Based upon the foregoing and subject to the limitations set forth below, I am 
of the opinion that:

1. When (a) the terms of the Debt Securities have been established in 
accordance with the applicable Indenture and the resolutions of the 
Company's Board of Directors authorizing the creation, issuance and sale of 
the Debt Securities, (b) the Debt Securities have been executed and 
authenticated in accordance with the terms of the applicable Indenture and 
(c) the Debt Securities have been issued, sold and delivered as described 
in the Registration Statement and any prospectus supplement relating 
thereto (and, in the case of Debt Securities issuable upon conversion or 
exercise of other Securities, in accordance with the terms of such Security 
or the instrument governing such Security providing for such conversion or 
exercise), and in accordance with the terms of the applicable Indenture, 
the Debt Securities will be legal, valid and binding obligations of the 
Company, enforceable in accordance with their terms except as may be 
limited by bankruptcy, insolvency, reorganization, fraudulent conveyance, 
moratorium or other similar laws affecting the enforcement of creditors' 
rights and by general principles of equity (regardless of whether such 
enforceability is considered in a proceeding in equity or at law).

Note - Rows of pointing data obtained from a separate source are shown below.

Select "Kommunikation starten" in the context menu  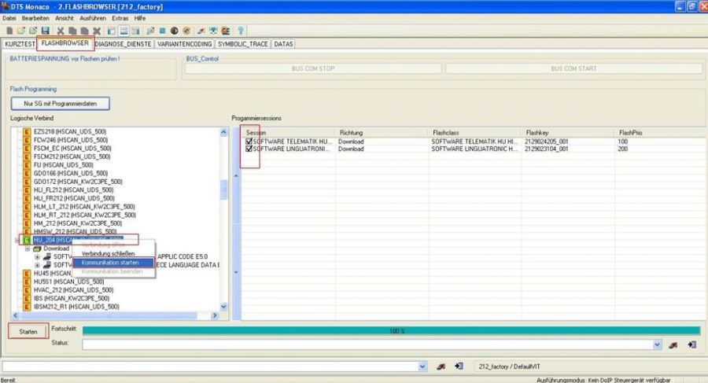(x=111, y=263)
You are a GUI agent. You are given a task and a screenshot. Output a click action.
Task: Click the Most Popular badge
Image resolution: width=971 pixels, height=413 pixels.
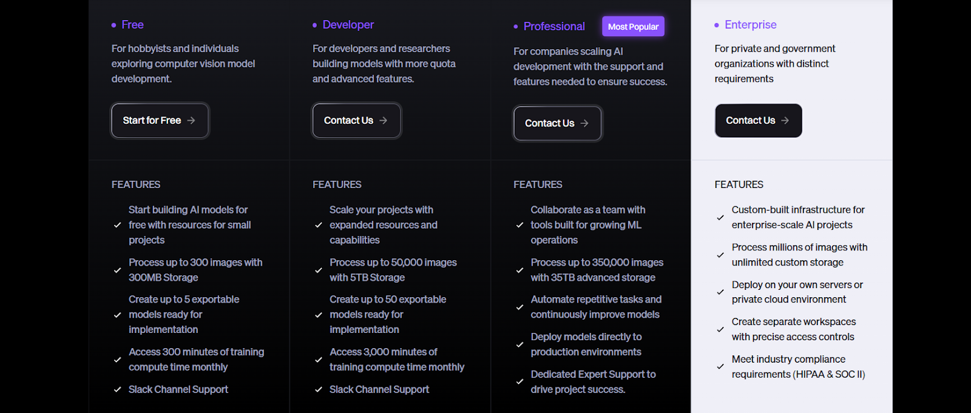pyautogui.click(x=633, y=27)
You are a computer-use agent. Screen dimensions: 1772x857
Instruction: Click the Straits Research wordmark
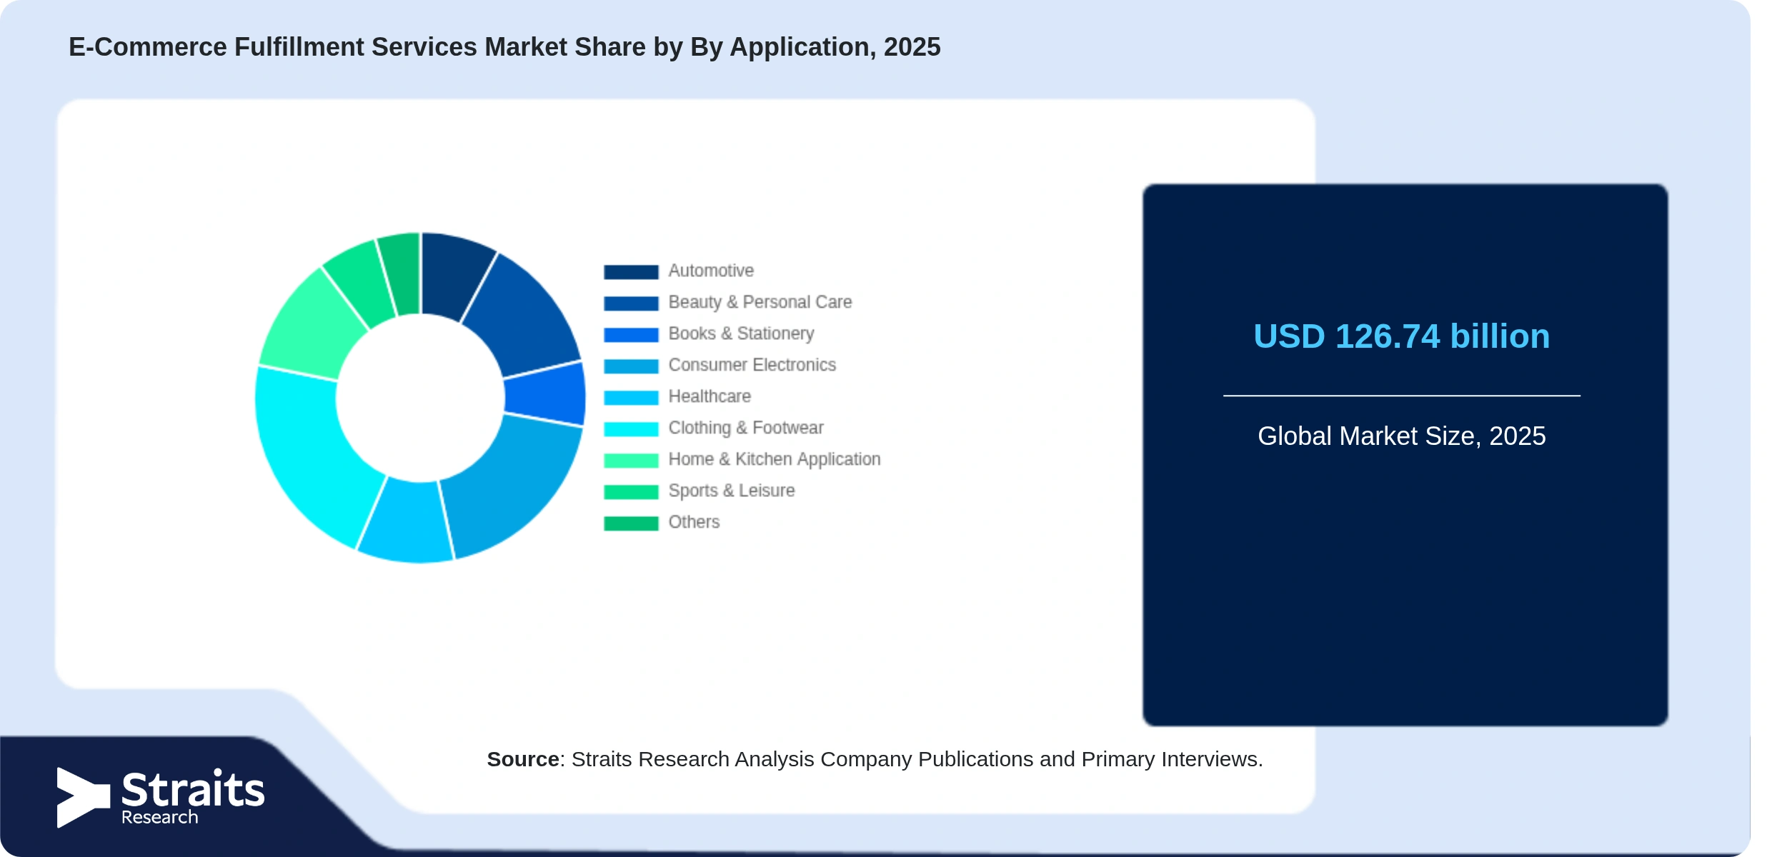(x=193, y=797)
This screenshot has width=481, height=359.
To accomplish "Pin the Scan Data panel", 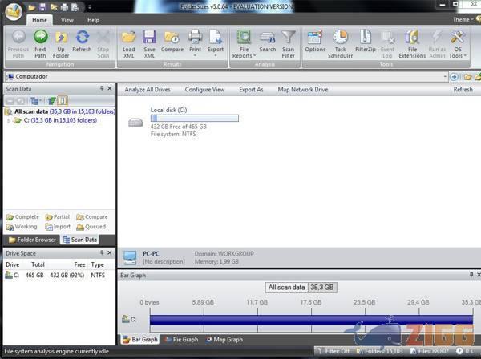I will [x=101, y=89].
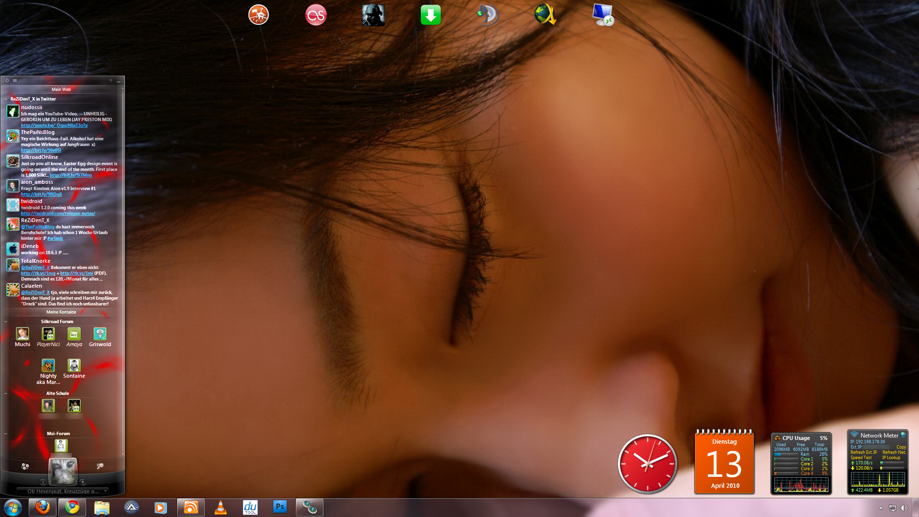Screen dimensions: 919x517
Task: Open the personal status message dropdown
Action: click(x=105, y=491)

2. The Common Stock when (a) authorized or reserved for issuance by, or in 
accordance with, appropriate resolutions of the Company's Board of 
Directors and (b) issued, sold and delivered as described in the 
Registration Statement and any prospectus supplement relating thereto (and, 
in the case of shares of Common Stock issuable upon conversion or exercise 
of other Securities, in accordance with the terms of such Security or the 
instrument governing such Security providing for such conversion or 
exercise) will be validly issued, fully paid and non-assessable.

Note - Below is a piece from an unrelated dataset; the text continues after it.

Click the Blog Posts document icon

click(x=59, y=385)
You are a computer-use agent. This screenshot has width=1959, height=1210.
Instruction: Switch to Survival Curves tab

3. When (a) the number and terms of any particular series of Preferred Stock 
have been established in accordance with the resolutions of the Company's 
Board of Directors authorizing the issuance and sale of Preferred Stock, 
(b) a certificate of designations conforming to the Delaware General 
Corporation Law regarding such series has been filed with the Secretary of 
State of the State of Delaware and (c) the Preferred Stock of such series 
has been issued, sold and delivered as described in the Registration 
Statement and any prospectus supplement relating thereto (and, in the case 
of shares of Preferred Stock issuable upon conversion or exercise of other 
Securities, in accordance with the terms of such Security or the instrument 
governing such Security providing for such conversion or exercise), and in 
accordance with the terms of such series, the Preferred Stock of such 
series will be validly issued, fully paid and non-assessable.

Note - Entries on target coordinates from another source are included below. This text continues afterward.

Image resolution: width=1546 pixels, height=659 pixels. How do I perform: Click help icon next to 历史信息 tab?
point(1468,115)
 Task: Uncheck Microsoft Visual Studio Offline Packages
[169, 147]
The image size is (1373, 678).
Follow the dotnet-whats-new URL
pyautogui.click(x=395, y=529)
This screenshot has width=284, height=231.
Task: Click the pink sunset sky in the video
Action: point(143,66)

4. When (a) the terms of the Warrants have been established in accordance with 


the resolutions of the Company's Board of Directors authorizing the 
creation, issuance and sale of the Warrants, (b) the Warrant Agreement or 
Agreements relating to the Warrants have been duly authorized and validly 
executed and delivered by the Company and the Warrant Agent appointed by 
the Company, (c) the Warrants or certificates representing the Warrants 
have been executed and countersigned in accordance with the applicable 
Warrant Agreement and (d) the Warrants have been issued, sold and delivered 
as described in the Registration Statement, any prospectus supplement 
relating thereto and the applicable Warrant Agreement, the Warrants will be 
validly issued.

I hereby consent to the filing of this opinion as Exhibit 5 to the 
Registration Statement and to the reference to me under the caption "Legal 
Matters" in the prospectus contained therein.  In giving such consent, I do 
not thereby admit that I am an expert with respect to any part of the 
Registration Statement, including this exhibit, within the meaning of the term 
"expert" as used in the Act or the rules and regulations issued thereunder.

I am admitted to practice in the State of New York.  This opinion is limited 
to the laws of that State, the General Corporation Law of the State of 
Delaware and the federal laws of the United States of America.